▶ _Try it_: Which of the lines below contain the string "agent"? Copy each one.

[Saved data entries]

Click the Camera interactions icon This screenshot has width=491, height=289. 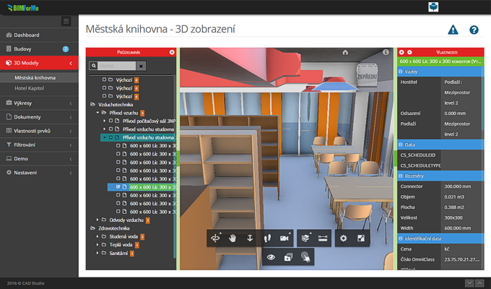284,238
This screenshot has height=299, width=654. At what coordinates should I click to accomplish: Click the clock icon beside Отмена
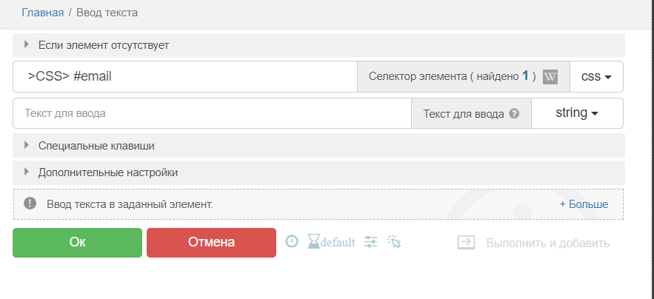click(x=292, y=241)

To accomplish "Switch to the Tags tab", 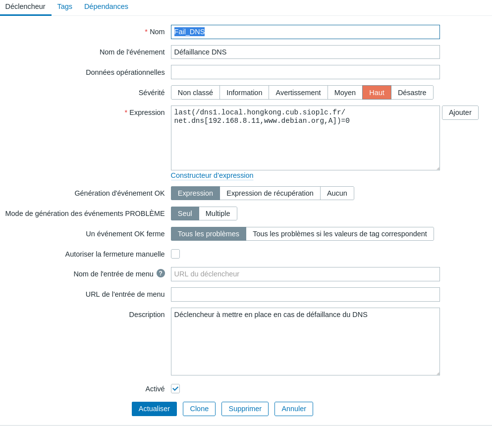I will pyautogui.click(x=65, y=7).

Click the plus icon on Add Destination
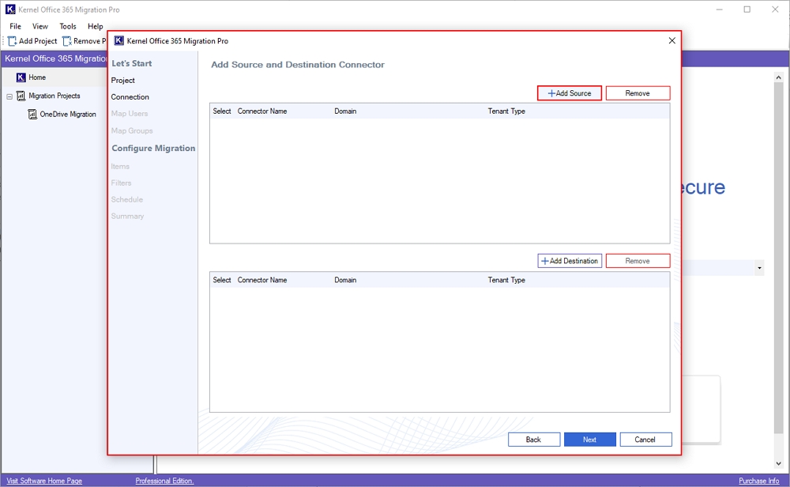pos(544,260)
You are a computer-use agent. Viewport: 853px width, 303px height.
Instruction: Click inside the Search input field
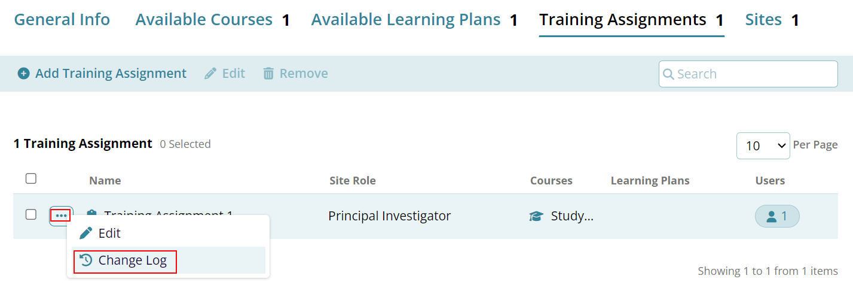pos(748,74)
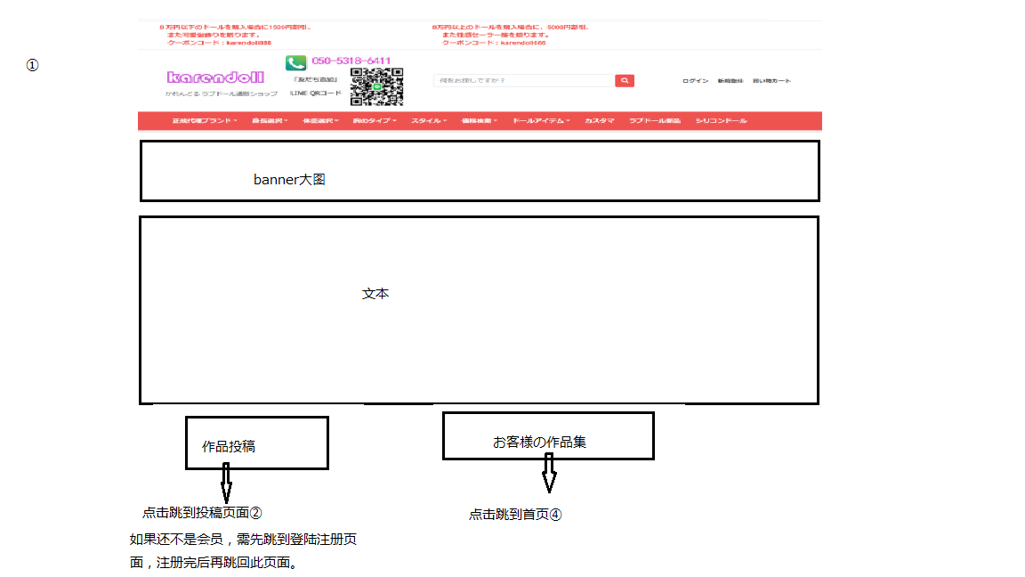Click the green phone icon

tap(295, 62)
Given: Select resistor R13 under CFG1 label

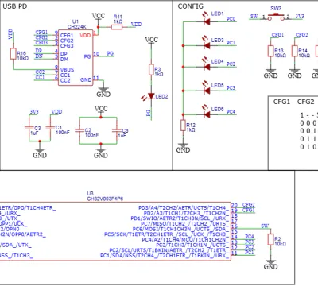Looking at the screenshot, I should point(270,51).
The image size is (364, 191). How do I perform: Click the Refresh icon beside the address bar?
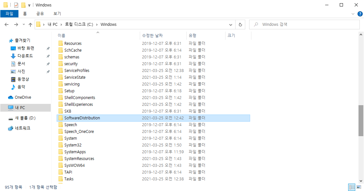[239, 24]
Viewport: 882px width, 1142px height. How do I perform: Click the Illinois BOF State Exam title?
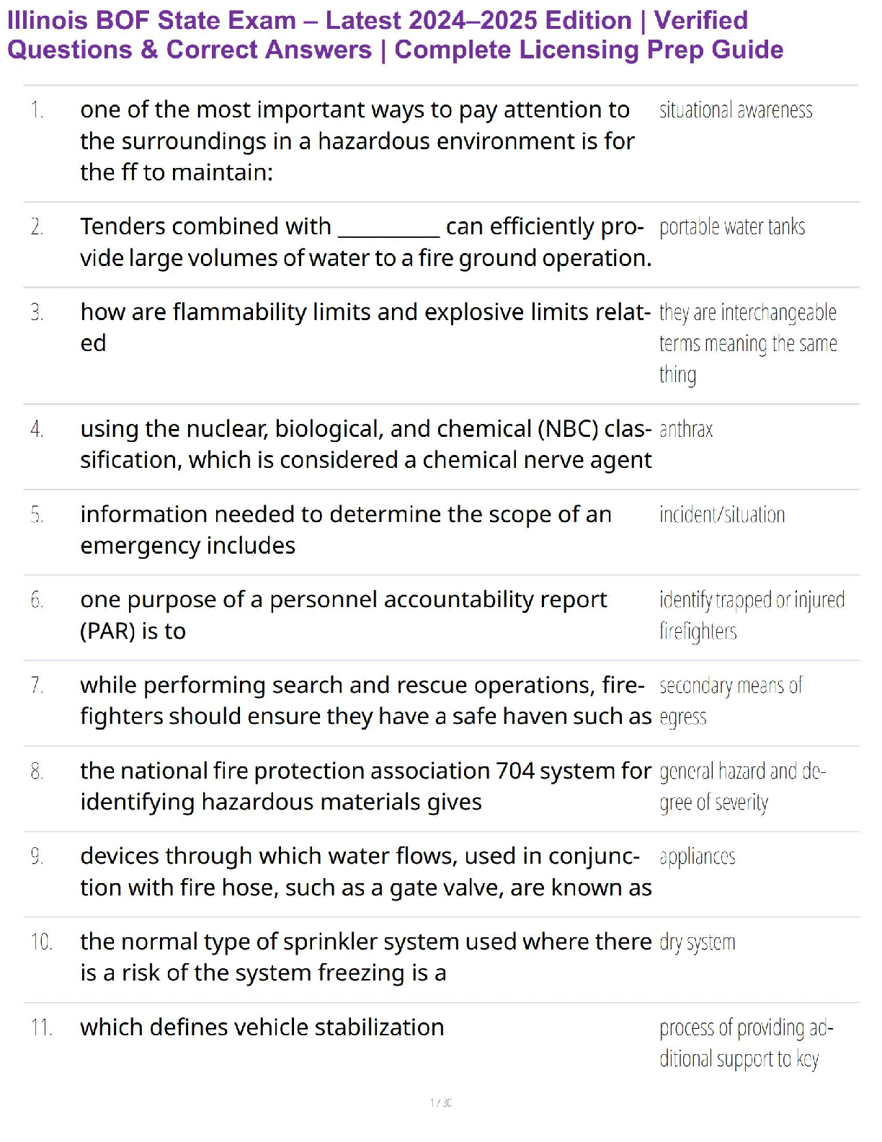pyautogui.click(x=395, y=35)
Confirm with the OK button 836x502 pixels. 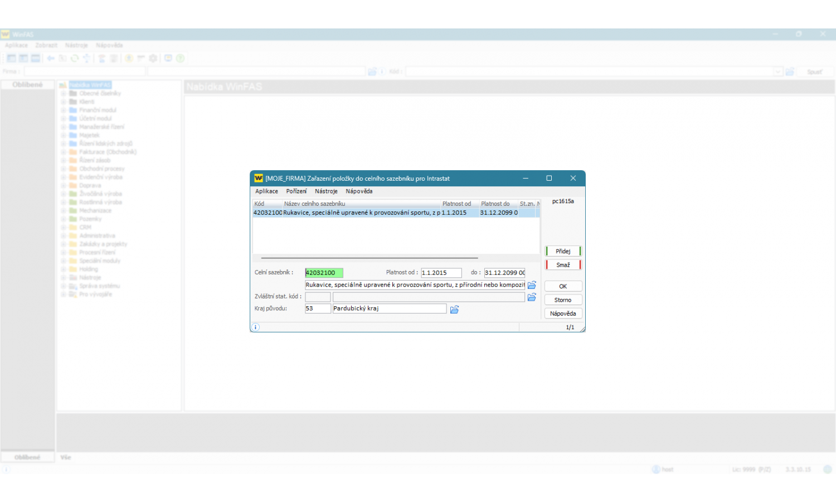(563, 286)
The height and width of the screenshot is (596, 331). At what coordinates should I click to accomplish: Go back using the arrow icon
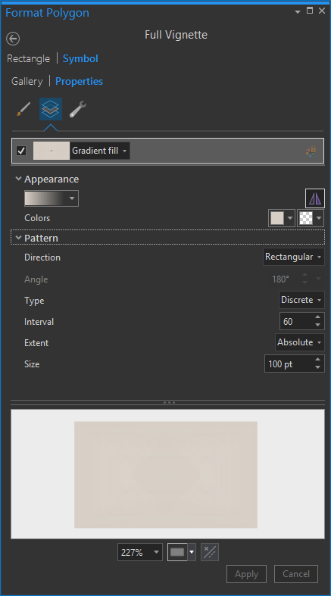[x=13, y=39]
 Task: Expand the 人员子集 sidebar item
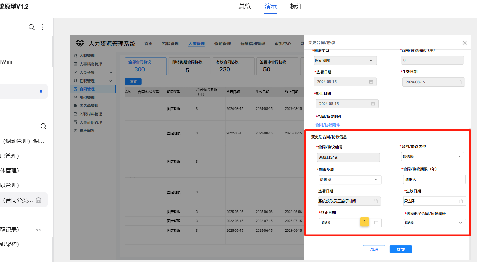pos(111,72)
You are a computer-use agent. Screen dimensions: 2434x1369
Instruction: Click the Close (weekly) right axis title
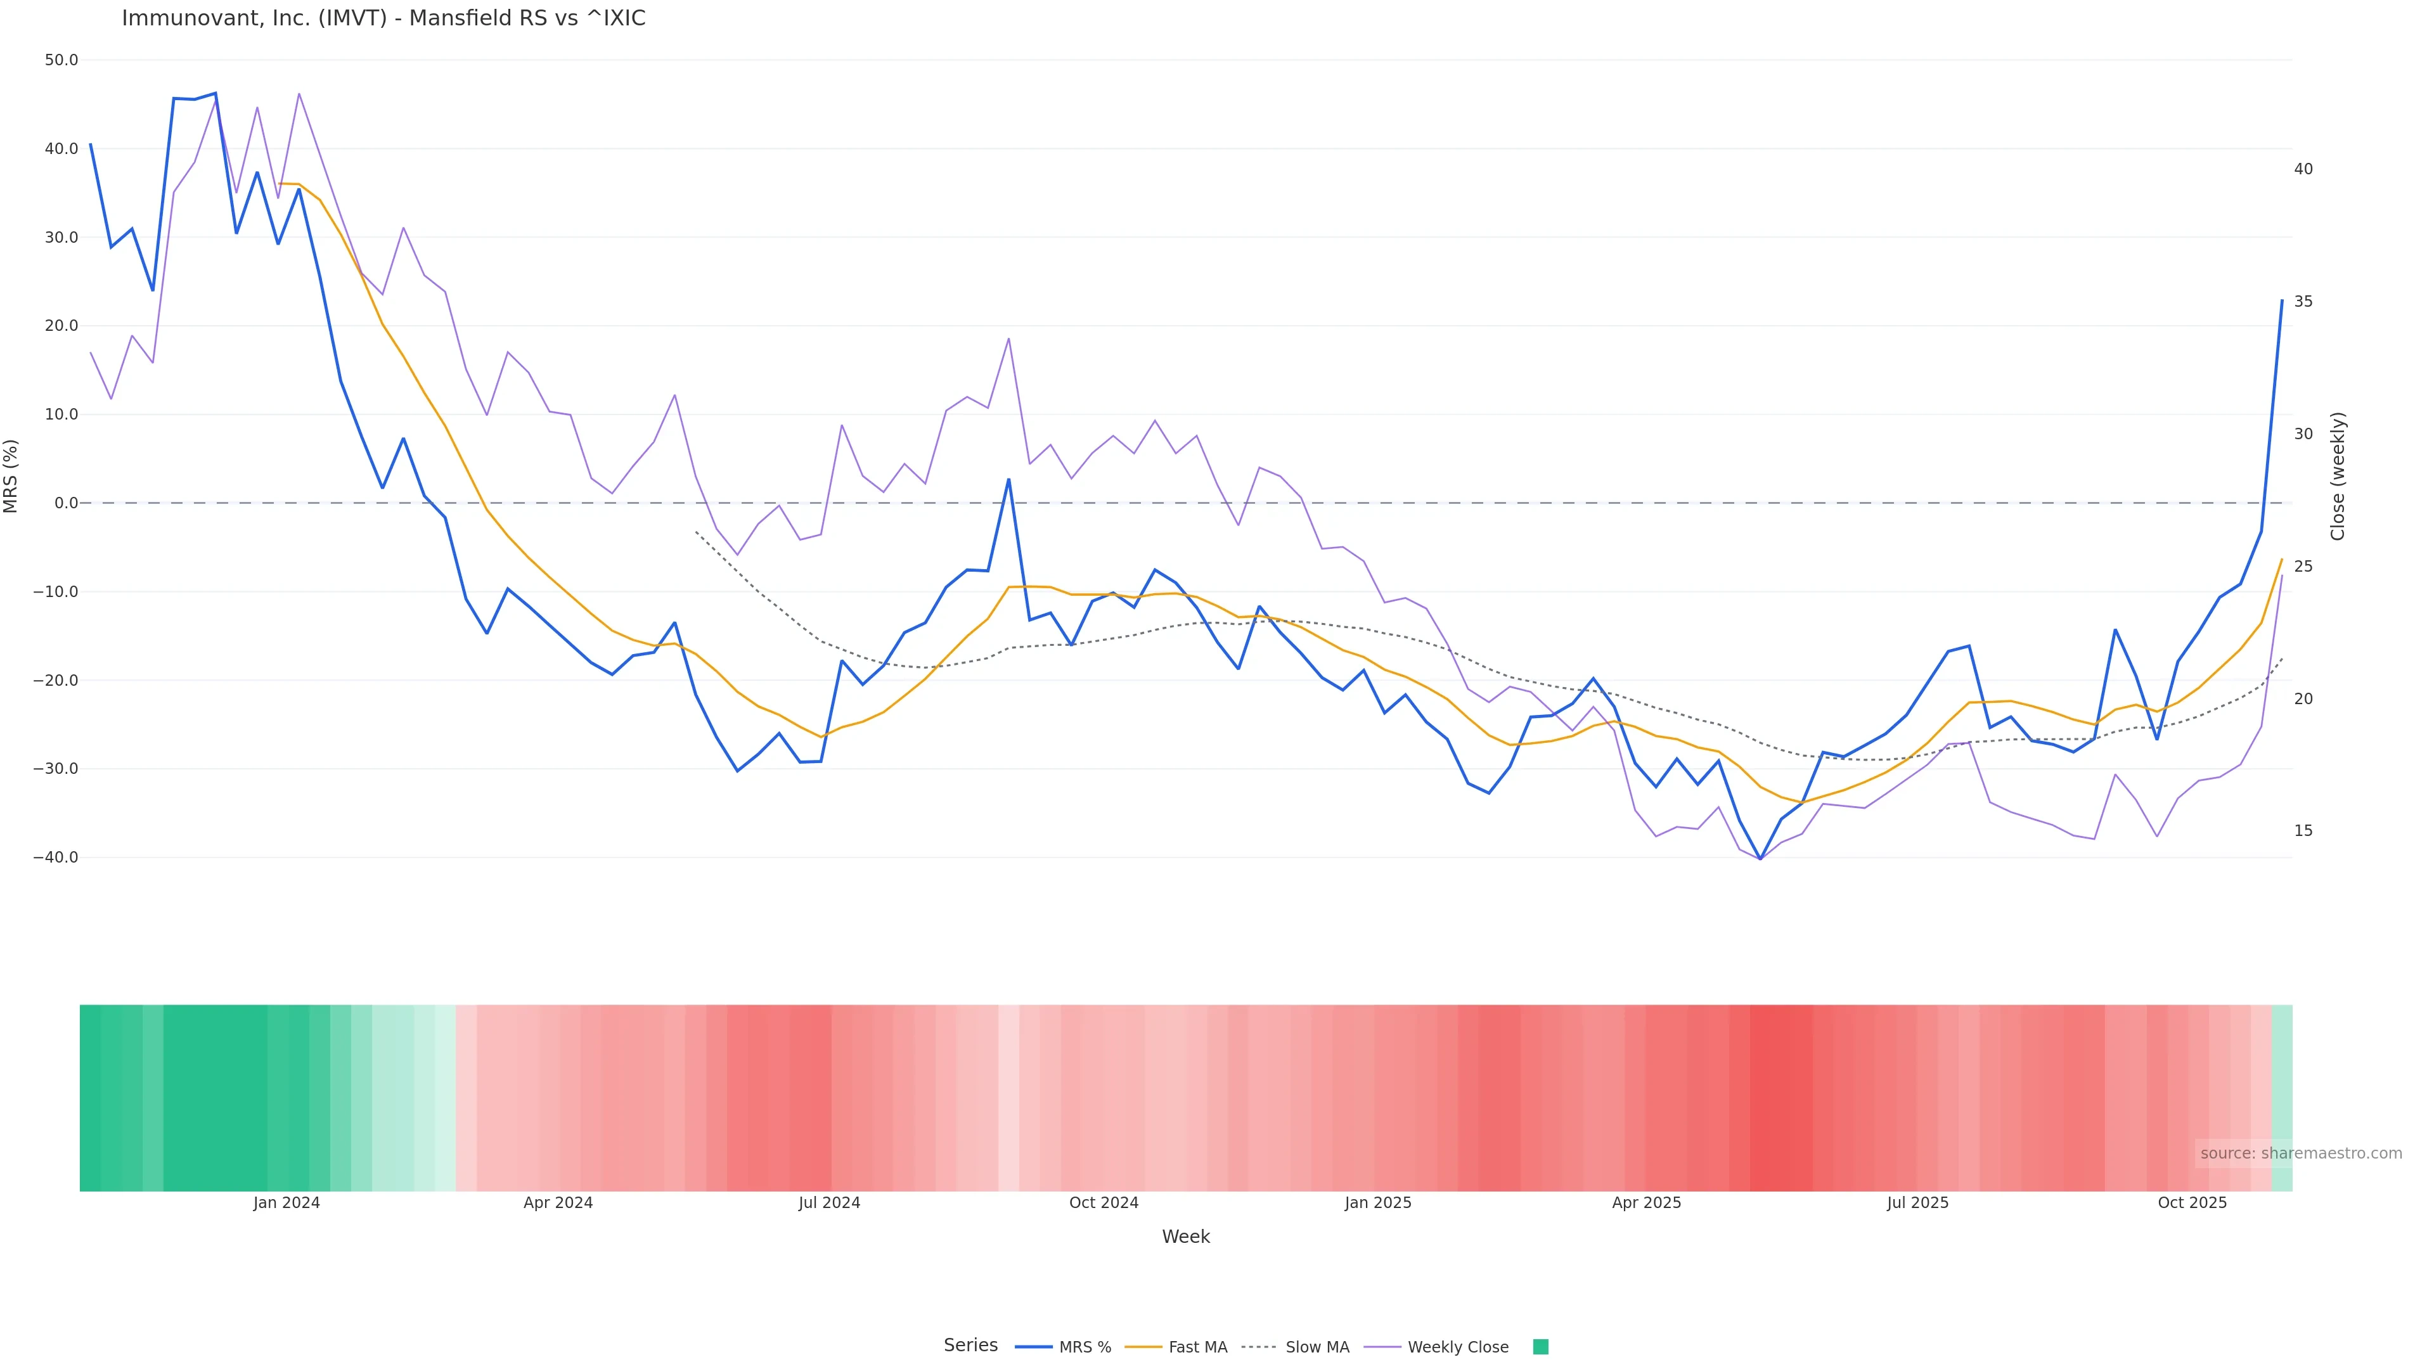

▶ _Answer space_:
You are a computer-use agent. Viewport: 853px width, 303px height.
You are a computer-use agent. Screen dimensions: 2434x1369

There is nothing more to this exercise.